(RECORDS FOR PROCESSING Opens)

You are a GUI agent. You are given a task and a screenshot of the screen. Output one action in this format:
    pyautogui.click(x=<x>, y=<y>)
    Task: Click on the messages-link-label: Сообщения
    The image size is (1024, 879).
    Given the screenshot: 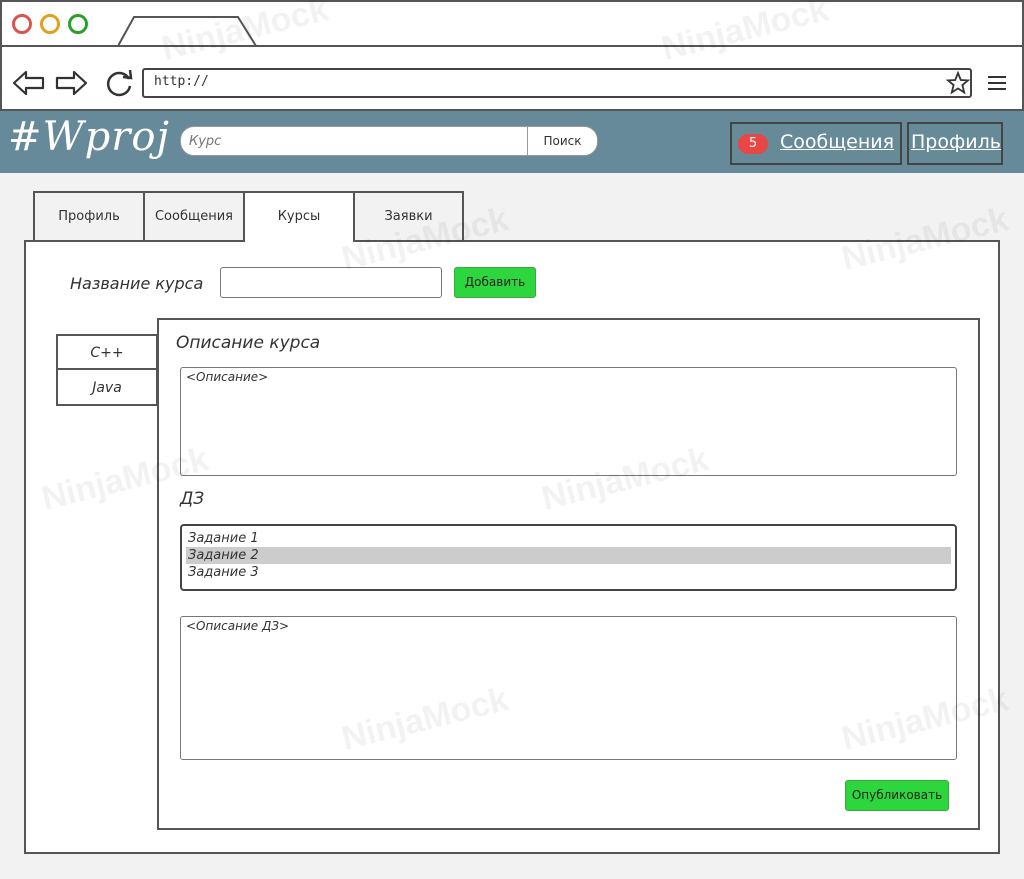 What is the action you would take?
    pyautogui.click(x=838, y=142)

(RECORDS FOR PROCESSING Closes)

- _TO-DO ITEM_
Return the items word for word, from their first line up to and including the line that contains "The image size is (1024, 879).".

- _ANSWER BOX_
You are a GUI agent. You are given a task and a screenshot of the screen. Output one action in this format:
    pyautogui.click(x=<x>, y=<y>)
    Task: Click on the messages-link-label: Сообщения
    The image size is (1024, 879).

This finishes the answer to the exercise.